Anlass für die Einladung nach Pirna war das 25-jährige Bestehen der Gedenkstätte – Zeit, einen Blick zurück auf das Erreichte, aber auch auf neue Herausforderungen zu werfen. Über 100 Interessierte aus verschiedensten Bereichen – Gedenkstätten, Universitäten, Bildungseinrichtungen, medizinischen Einrichtungen aber auch Angehörige von „Euthanasie“-Opfern – kamen für drei Tage zusammen, um die Gedenkstätte Pirna-Sonnenstein kennenzulernen und sich über aktuelle Themen und neue Forschungsergebnisse auszutauschen.

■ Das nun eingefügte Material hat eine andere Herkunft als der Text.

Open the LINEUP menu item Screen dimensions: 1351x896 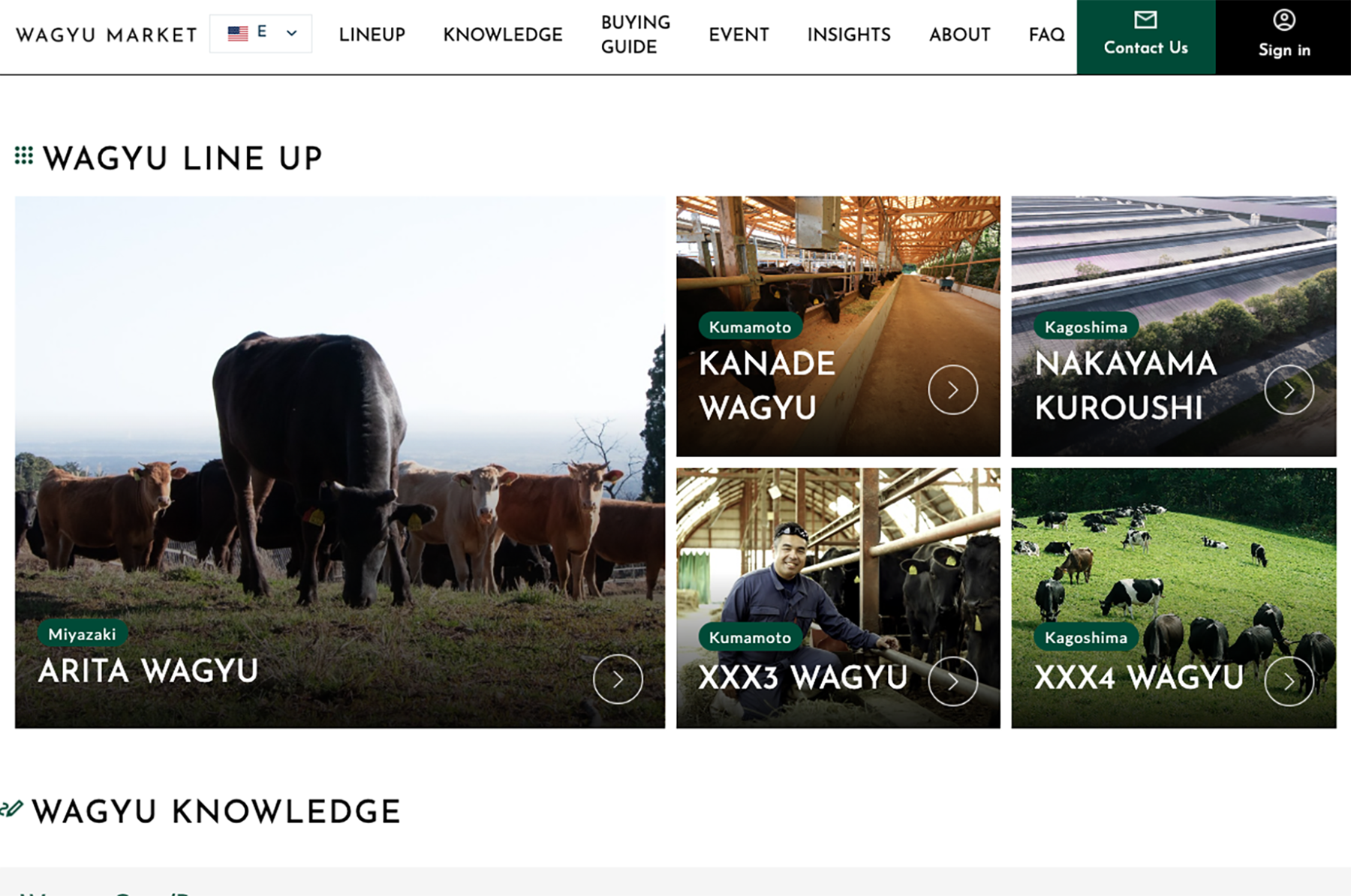click(x=372, y=35)

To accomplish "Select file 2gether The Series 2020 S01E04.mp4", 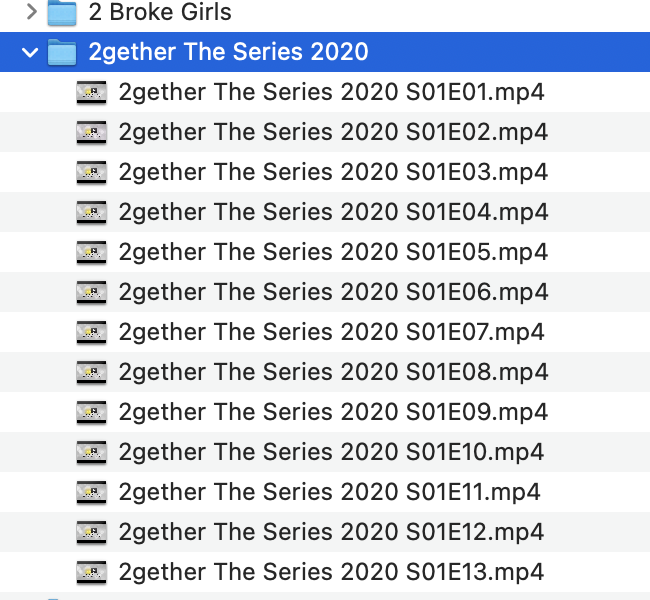I will pos(332,212).
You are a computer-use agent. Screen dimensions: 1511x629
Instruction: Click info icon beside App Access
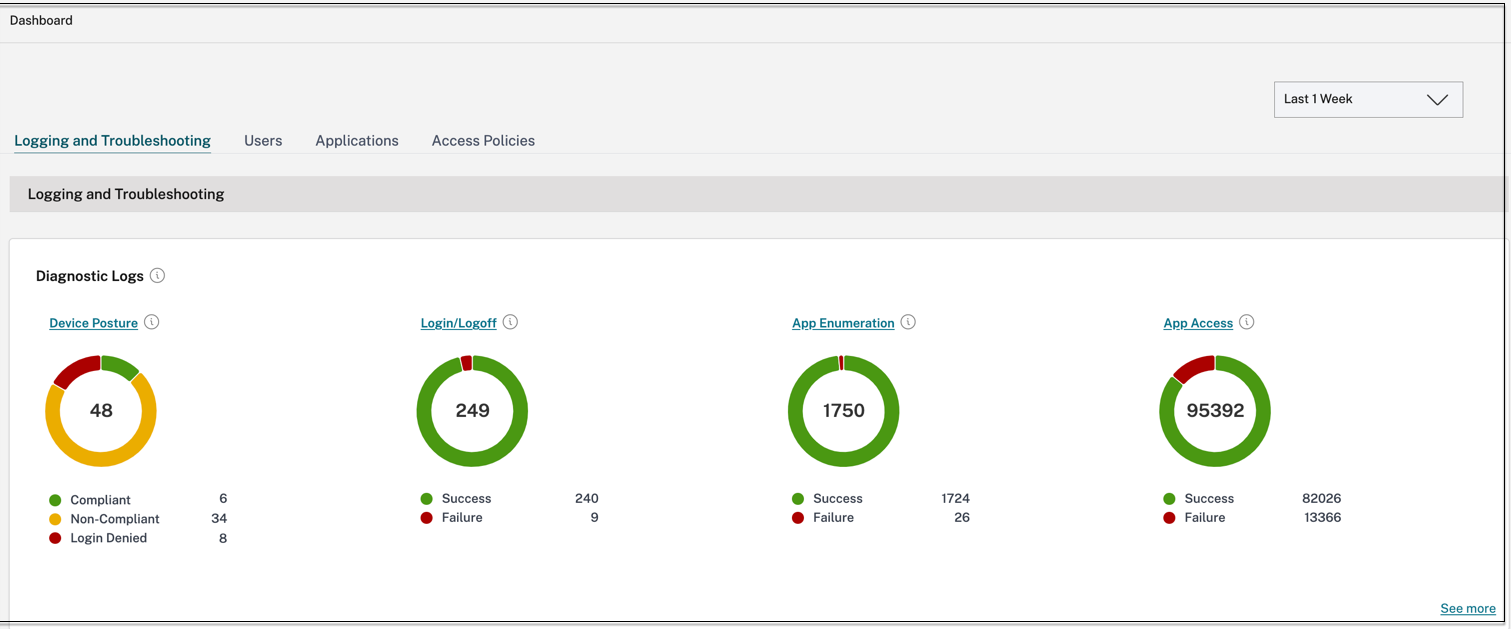[1246, 322]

Die Veranstaltung begann mit einem Rückblick auf die ersten Forschungsarbeiten in Pirna, die Ende der 1980er-Jahre von einem Schüler angestoßen wurden. Thomas Schilter war dieser Schüler, der den NS-Krankenmord zum Thema machte und erreichte, dass die Ausstellung „Aktion T4“ des Westberliner Historikers Götz Aly auch in Pirna gezeigt wurde. Er berichtete vom Vergessen, Unwissen und Nicht-Wissen-Wollen in Pirna und der Suche nach dem authentischen Ort der Morde und der Gründung des Kuratoriums Gedenkstätte Sonnenstein, die die Keimzelle der im Jahr 2000 eröffneten Gedenkstätte wurde. Welche Projekte diese in den Folgejahren anstrengte und wie die Bildungsarbeit aufgebaut wurde, darüber berichteten am Samstag Hagen Markwardt und Melanie Wahl von der Gedenkstätte Pirna-Sonnenstein. Auch Herausforderungen, vor denen die Gedenkstätte heute steht, wurden benannt: ein deutlicher Besucheranstieg, der die Kapazitätsgrenzen aufzeigt, nach mehr personellen Ressourcen verlangt und auch die Notwendigkeit einer neuen, inklusiveren Ausstellung waren neben den politisch-gesellschaftlichen Herausforderungen einige der Themen. Politische Rahmenbedingungen und die aktuelle Erinnerungspolitik waren auch Gegenstand der Diskussion zum Bundestagsbeschluss über die Anerkennung der Opfer von NS-„Euthanasie“ und Zwangssterilisation Anfang 2025. Welche konkreten Ergebnisse kann dieser haben, wie kann die Aufarbeitung zielführend intensiviert werden? Dazu will sich der Arbeitskreis und seine Mitglieder, die über eine vielfältige Expertise verfügen, konkret einbringen. Und noch weiteres aktuelles Thema stand auf dem Programm: Wie umgehen mit rechtsextremen Angriffen auf die Erinnerungskultur? Ein Impuls von Magdalene und Maria Heuvelmann lieferte aufschlussreiche Analysen und Ideen, wie Gedenkstätten, aber auch jeder Einzelne auf diese politischen Herausforderungen reagieren kann.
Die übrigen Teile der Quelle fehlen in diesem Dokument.